• _WHAT TO WORK ON_:
The records below should be printed once more, exactly as they appear.

(DATASET EXTRACT begins)

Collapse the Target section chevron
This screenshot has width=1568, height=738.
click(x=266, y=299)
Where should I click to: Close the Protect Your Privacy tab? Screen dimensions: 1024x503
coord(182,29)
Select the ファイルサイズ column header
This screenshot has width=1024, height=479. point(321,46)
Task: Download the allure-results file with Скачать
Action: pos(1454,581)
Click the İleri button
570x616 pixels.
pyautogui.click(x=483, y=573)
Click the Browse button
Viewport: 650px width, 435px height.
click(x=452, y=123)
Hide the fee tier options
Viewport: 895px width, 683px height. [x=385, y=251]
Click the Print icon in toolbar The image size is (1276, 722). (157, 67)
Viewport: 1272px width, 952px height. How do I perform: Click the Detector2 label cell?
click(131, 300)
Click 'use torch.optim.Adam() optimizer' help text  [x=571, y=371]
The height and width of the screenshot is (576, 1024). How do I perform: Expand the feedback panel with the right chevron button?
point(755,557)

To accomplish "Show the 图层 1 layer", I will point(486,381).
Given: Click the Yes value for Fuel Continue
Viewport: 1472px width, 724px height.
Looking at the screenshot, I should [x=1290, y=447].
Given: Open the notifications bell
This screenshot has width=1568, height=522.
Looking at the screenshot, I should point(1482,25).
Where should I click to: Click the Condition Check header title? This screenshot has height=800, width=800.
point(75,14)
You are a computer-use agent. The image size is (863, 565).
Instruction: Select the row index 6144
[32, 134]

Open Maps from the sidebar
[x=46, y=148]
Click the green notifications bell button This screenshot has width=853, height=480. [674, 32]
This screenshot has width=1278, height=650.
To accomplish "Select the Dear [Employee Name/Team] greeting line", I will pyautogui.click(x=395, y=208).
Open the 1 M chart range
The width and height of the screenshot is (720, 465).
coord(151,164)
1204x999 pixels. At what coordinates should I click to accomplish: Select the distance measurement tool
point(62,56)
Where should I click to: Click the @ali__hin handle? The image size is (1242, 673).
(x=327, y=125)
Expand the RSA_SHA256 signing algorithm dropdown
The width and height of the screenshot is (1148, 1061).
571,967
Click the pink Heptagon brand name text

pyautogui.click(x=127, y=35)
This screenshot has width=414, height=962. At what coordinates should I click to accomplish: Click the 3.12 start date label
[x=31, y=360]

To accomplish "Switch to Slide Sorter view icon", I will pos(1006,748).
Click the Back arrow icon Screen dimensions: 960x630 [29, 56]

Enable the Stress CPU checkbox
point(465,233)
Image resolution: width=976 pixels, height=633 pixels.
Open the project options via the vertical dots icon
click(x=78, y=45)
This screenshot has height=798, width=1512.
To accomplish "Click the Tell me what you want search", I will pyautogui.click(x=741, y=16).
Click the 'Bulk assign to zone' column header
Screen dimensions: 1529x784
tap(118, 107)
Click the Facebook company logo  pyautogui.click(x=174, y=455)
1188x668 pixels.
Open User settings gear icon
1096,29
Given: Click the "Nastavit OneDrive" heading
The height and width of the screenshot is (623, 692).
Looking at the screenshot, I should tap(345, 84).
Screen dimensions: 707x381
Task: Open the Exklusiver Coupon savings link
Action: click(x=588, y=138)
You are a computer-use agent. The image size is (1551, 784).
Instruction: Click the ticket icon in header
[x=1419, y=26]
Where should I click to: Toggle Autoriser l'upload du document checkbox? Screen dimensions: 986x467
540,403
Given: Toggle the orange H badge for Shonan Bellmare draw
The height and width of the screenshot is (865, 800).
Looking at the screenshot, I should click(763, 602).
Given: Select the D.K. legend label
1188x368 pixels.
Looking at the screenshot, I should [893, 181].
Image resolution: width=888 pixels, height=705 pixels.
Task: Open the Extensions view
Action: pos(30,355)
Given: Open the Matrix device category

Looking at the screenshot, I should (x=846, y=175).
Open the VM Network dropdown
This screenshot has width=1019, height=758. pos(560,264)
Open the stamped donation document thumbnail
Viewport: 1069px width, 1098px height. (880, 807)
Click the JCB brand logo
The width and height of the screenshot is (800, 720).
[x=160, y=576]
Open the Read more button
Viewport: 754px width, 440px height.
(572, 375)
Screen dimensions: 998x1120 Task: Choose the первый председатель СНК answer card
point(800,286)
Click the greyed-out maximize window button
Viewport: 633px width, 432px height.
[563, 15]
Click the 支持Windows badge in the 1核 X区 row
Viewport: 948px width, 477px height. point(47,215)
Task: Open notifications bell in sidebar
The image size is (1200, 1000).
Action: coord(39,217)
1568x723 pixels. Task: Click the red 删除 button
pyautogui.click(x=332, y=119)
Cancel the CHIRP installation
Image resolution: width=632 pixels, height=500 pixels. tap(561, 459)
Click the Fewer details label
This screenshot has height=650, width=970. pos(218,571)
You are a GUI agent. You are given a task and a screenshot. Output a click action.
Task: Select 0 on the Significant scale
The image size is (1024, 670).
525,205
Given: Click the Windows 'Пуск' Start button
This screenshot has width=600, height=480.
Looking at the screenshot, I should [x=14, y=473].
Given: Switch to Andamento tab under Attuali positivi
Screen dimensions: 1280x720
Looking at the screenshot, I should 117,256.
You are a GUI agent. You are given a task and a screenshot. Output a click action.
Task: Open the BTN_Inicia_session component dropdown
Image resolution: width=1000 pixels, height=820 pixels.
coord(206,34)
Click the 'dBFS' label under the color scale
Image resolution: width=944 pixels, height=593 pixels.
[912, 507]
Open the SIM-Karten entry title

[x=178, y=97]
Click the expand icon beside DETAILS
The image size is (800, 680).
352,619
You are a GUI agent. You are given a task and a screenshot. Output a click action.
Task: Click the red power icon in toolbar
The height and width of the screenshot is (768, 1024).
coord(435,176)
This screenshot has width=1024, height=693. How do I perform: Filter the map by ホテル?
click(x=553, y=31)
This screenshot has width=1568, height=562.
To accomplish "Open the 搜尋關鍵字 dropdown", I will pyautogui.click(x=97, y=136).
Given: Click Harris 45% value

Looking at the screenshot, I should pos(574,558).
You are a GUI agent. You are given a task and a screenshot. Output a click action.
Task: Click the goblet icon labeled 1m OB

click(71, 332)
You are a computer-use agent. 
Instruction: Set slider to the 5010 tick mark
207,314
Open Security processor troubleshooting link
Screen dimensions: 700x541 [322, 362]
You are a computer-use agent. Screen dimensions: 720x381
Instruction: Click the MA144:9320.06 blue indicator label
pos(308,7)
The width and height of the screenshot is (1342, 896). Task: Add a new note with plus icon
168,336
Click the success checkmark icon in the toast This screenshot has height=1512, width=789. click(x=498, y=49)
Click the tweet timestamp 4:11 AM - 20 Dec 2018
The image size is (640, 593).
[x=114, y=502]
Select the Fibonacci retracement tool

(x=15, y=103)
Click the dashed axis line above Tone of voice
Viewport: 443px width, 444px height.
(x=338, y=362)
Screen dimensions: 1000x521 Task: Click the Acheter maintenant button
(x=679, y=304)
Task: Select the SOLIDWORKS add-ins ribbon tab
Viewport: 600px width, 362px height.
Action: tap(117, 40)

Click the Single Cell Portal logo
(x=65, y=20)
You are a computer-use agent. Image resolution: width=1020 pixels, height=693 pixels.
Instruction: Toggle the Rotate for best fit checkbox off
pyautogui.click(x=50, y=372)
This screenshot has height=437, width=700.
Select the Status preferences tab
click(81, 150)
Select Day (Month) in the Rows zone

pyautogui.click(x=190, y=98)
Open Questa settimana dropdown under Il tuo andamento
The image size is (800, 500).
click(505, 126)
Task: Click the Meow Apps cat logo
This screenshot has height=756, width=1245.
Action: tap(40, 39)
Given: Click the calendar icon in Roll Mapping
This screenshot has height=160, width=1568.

(DATASET EXTRACT ends)

• _TASK RESPONSE_:
Collapse the Target section chevron
This screenshot has width=1568, height=738.
click(x=266, y=299)
Where should I click to: Close the Protect Your Privacy tab? Screen dimensions: 1024x503
coord(182,29)
Select the ファイルサイズ column header
This screenshot has width=1024, height=479. point(321,46)
Task: Download the allure-results file with Скачать
Action: pos(1454,581)
Click the İleri button
570x616 pixels.
pyautogui.click(x=483, y=573)
Click the Browse button
Viewport: 650px width, 435px height.
click(x=452, y=123)
Hide the fee tier options
Viewport: 895px width, 683px height. [x=385, y=251]
Click the Print icon in toolbar The image size is (1276, 722). (157, 67)
Viewport: 1272px width, 952px height. How do I perform: Click the Detector2 label cell?
click(131, 300)
Click 'use torch.optim.Adam() optimizer' help text  [x=571, y=371]
The height and width of the screenshot is (576, 1024). How do I perform: Expand the feedback panel with the right chevron button?
point(755,557)

To accomplish "Show the 图层 1 layer", I will point(486,381).
Given: Click the Yes value for Fuel Continue
Viewport: 1472px width, 724px height.
Looking at the screenshot, I should [x=1290, y=447].
Given: Open the notifications bell
This screenshot has width=1568, height=522.
Looking at the screenshot, I should point(1482,25).
Where should I click to: Click the Condition Check header title? This screenshot has height=800, width=800.
point(75,14)
You are a computer-use agent. The image size is (863, 565).
Instruction: Select the row index 6144
[32, 134]

Open Maps from the sidebar
[x=46, y=148]
Click the green notifications bell button This screenshot has width=853, height=480. [674, 32]
This screenshot has width=1278, height=650.
To accomplish "Select the Dear [Employee Name/Team] greeting line", I will pyautogui.click(x=395, y=208).
Open the 1 M chart range
The width and height of the screenshot is (720, 465).
coord(151,164)
1204x999 pixels. At what coordinates should I click to accomplish: Select the distance measurement tool
point(62,56)
Where should I click to: Click the @ali__hin handle? The image size is (1242, 673).
(x=327, y=125)
Expand the RSA_SHA256 signing algorithm dropdown
The width and height of the screenshot is (1148, 1061).
571,967
Click the pink Heptagon brand name text

pyautogui.click(x=127, y=35)
This screenshot has width=414, height=962. At what coordinates should I click to accomplish: Click the 3.12 start date label
[x=31, y=360]

To accomplish "Switch to Slide Sorter view icon", I will pos(1006,748).
Click the Back arrow icon Screen dimensions: 960x630 [29, 56]

Enable the Stress CPU checkbox
point(465,233)
Image resolution: width=976 pixels, height=633 pixels.
Open the project options via the vertical dots icon
click(x=78, y=45)
This screenshot has height=798, width=1512.
To accomplish "Click the Tell me what you want search", I will pyautogui.click(x=741, y=16).
Click the 'Bulk assign to zone' column header
Screen dimensions: 1529x784
tap(118, 107)
Click the Facebook company logo  pyautogui.click(x=174, y=455)
1188x668 pixels.
Open User settings gear icon
1096,29
Given: Click the "Nastavit OneDrive" heading
The height and width of the screenshot is (623, 692).
Looking at the screenshot, I should tap(345, 84).
Screen dimensions: 707x381
Task: Open the Exklusiver Coupon savings link
Action: click(x=588, y=138)
You are a computer-use agent. The image size is (1551, 784).
Instruction: Click the ticket icon in header
[x=1419, y=26]
Where should I click to: Toggle Autoriser l'upload du document checkbox? Screen dimensions: 986x467
540,403
Given: Toggle the orange H badge for Shonan Bellmare draw
The height and width of the screenshot is (865, 800).
Looking at the screenshot, I should click(763, 602).
Given: Select the D.K. legend label
1188x368 pixels.
Looking at the screenshot, I should [893, 181].
Image resolution: width=888 pixels, height=705 pixels.
Task: Open the Extensions view
Action: pos(30,355)
Given: Open the Matrix device category

Looking at the screenshot, I should (x=846, y=175).
Open the VM Network dropdown
This screenshot has width=1019, height=758. pos(560,264)
Open the stamped donation document thumbnail
Viewport: 1069px width, 1098px height. (880, 807)
Click the JCB brand logo
The width and height of the screenshot is (800, 720).
[x=160, y=576]
Open the Read more button
Viewport: 754px width, 440px height.
(572, 375)
Screen dimensions: 998x1120 Task: Choose the первый председатель СНК answer card
point(800,286)
Click the greyed-out maximize window button
Viewport: 633px width, 432px height.
[563, 15]
Click the 支持Windows badge in the 1核 X区 row
Viewport: 948px width, 477px height. point(47,215)
Task: Open notifications bell in sidebar
The image size is (1200, 1000).
Action: coord(39,217)
1568x723 pixels. Task: Click the red 删除 button
pyautogui.click(x=332, y=119)
Cancel the CHIRP installation
Image resolution: width=632 pixels, height=500 pixels. tap(561, 459)
Click the Fewer details label
This screenshot has height=650, width=970. pos(218,571)
You are a GUI agent. You are given a task and a screenshot. Output a click action.
Task: Select 0 on the Significant scale
The image size is (1024, 670).
525,205
Given: Click the Windows 'Пуск' Start button
This screenshot has width=600, height=480.
Looking at the screenshot, I should [x=14, y=473].
Given: Switch to Andamento tab under Attuali positivi
Screen dimensions: 1280x720
Looking at the screenshot, I should 117,256.
You are a GUI agent. You are given a task and a screenshot. Output a click action.
Task: Open the BTN_Inicia_session component dropdown
Image resolution: width=1000 pixels, height=820 pixels.
coord(206,34)
Click the 'dBFS' label under the color scale
Image resolution: width=944 pixels, height=593 pixels.
[912, 507]
Open the SIM-Karten entry title

[x=178, y=97]
Click the expand icon beside DETAILS
The image size is (800, 680).
352,619
You are a GUI agent. You are given a task and a screenshot. Output a click action.
Task: Click the red power icon in toolbar
The height and width of the screenshot is (768, 1024).
coord(435,176)
This screenshot has width=1024, height=693. How do I perform: Filter the map by ホテル?
click(x=553, y=31)
This screenshot has width=1568, height=562.
To accomplish "Open the 搜尋關鍵字 dropdown", I will pyautogui.click(x=97, y=136).
Given: Click Harris 45% value

Looking at the screenshot, I should pos(574,558).
You are a GUI agent. You are given a task and a screenshot. Output a click action.
Task: Click the goblet icon labeled 1m OB

click(71, 332)
You are a computer-use agent. 
Instruction: Set slider to the 5010 tick mark
207,314
Open Security processor troubleshooting link
Screen dimensions: 700x541 [322, 362]
You are a computer-use agent. Screen dimensions: 720x381
Instruction: Click the MA144:9320.06 blue indicator label
pos(308,7)
The width and height of the screenshot is (1342, 896). Task: Add a new note with plus icon
168,336
Click the success checkmark icon in the toast This screenshot has height=1512, width=789. click(x=498, y=49)
Click the tweet timestamp 4:11 AM - 20 Dec 2018
The image size is (640, 593).
[x=114, y=502]
Select the Fibonacci retracement tool

(x=15, y=103)
Click the dashed axis line above Tone of voice
Viewport: 443px width, 444px height.
(x=338, y=362)
Screen dimensions: 1000x521 Task: Click the Acheter maintenant button
(x=679, y=304)
Task: Select the SOLIDWORKS add-ins ribbon tab
Viewport: 600px width, 362px height.
Action: tap(117, 40)

Click the Single Cell Portal logo
(x=65, y=20)
You are a computer-use agent. Image resolution: width=1020 pixels, height=693 pixels.
Instruction: Toggle the Rotate for best fit checkbox off
pyautogui.click(x=50, y=372)
This screenshot has height=437, width=700.
Select the Status preferences tab
click(81, 150)
Select Day (Month) in the Rows zone

pyautogui.click(x=190, y=98)
Open Questa settimana dropdown under Il tuo andamento
The image size is (800, 500).
click(505, 126)
Task: Click the Meow Apps cat logo
This screenshot has height=756, width=1245.
Action: tap(40, 39)
Given: Click the calendar icon in Roll Mapping
This screenshot has height=160, width=1568.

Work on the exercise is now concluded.